**EXERCISE OBJECTIVE**
From the line containing "Where should I" through the last line of the records below, each line is to be repeated exactly; pictures are to be omitted.

PROVIDED RECORDS below:

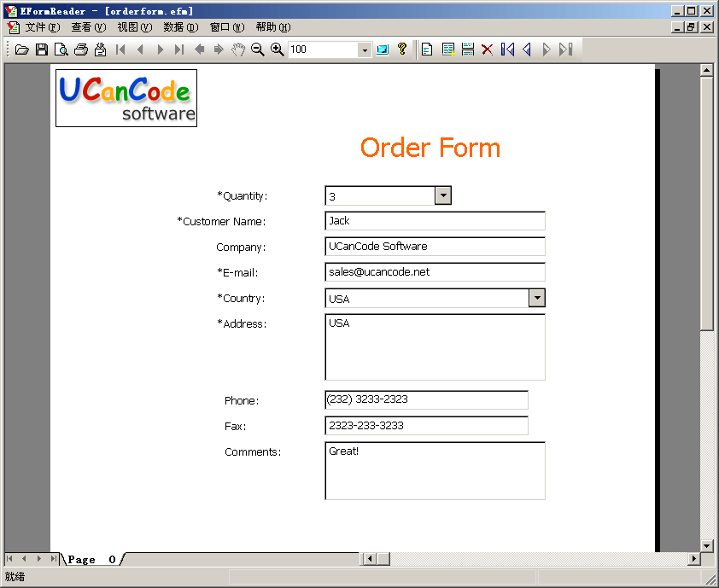Click the zoom out magnifier icon
The height and width of the screenshot is (588, 719).
coord(258,49)
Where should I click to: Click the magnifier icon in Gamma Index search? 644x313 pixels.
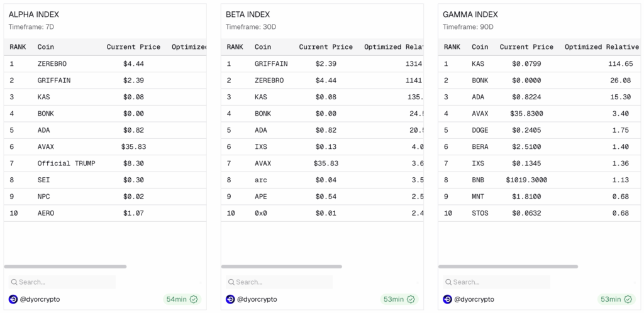coord(448,282)
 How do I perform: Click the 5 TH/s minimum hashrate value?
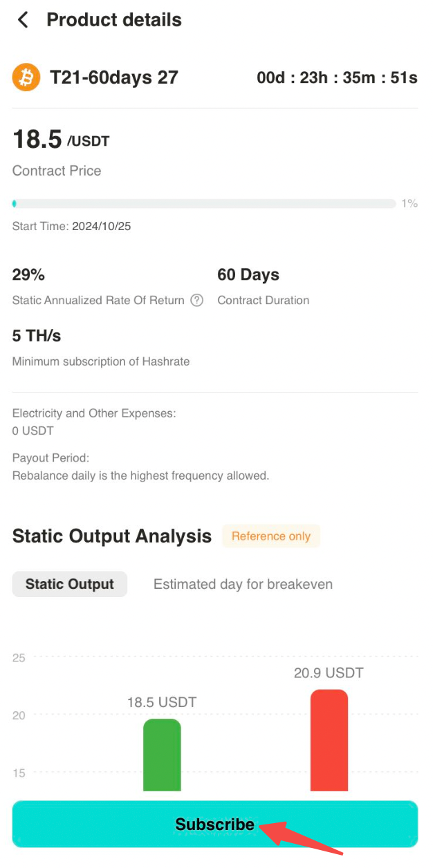37,336
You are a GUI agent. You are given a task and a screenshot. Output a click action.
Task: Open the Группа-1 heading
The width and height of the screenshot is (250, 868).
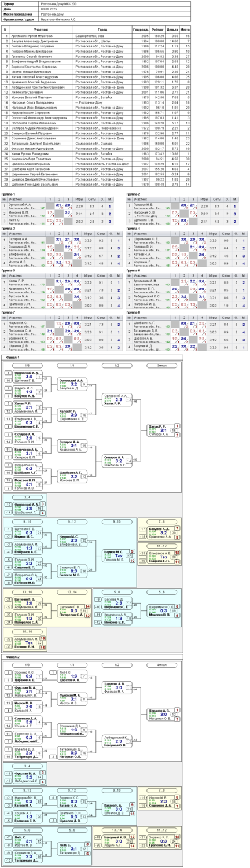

End of PROVIDED RECORDS.

**RESULT**
Where should I click to: Click the magnifier icon in Gamma Index search? 644x313 pixels.
coord(448,282)
 How do I perform: Click the 5 TH/s minimum hashrate value?
37,336
You are a GUI agent. You are given a task and a screenshot. Output a click action.
Task: Open the Группа-1 heading
The width and height of the screenshot is (250, 868).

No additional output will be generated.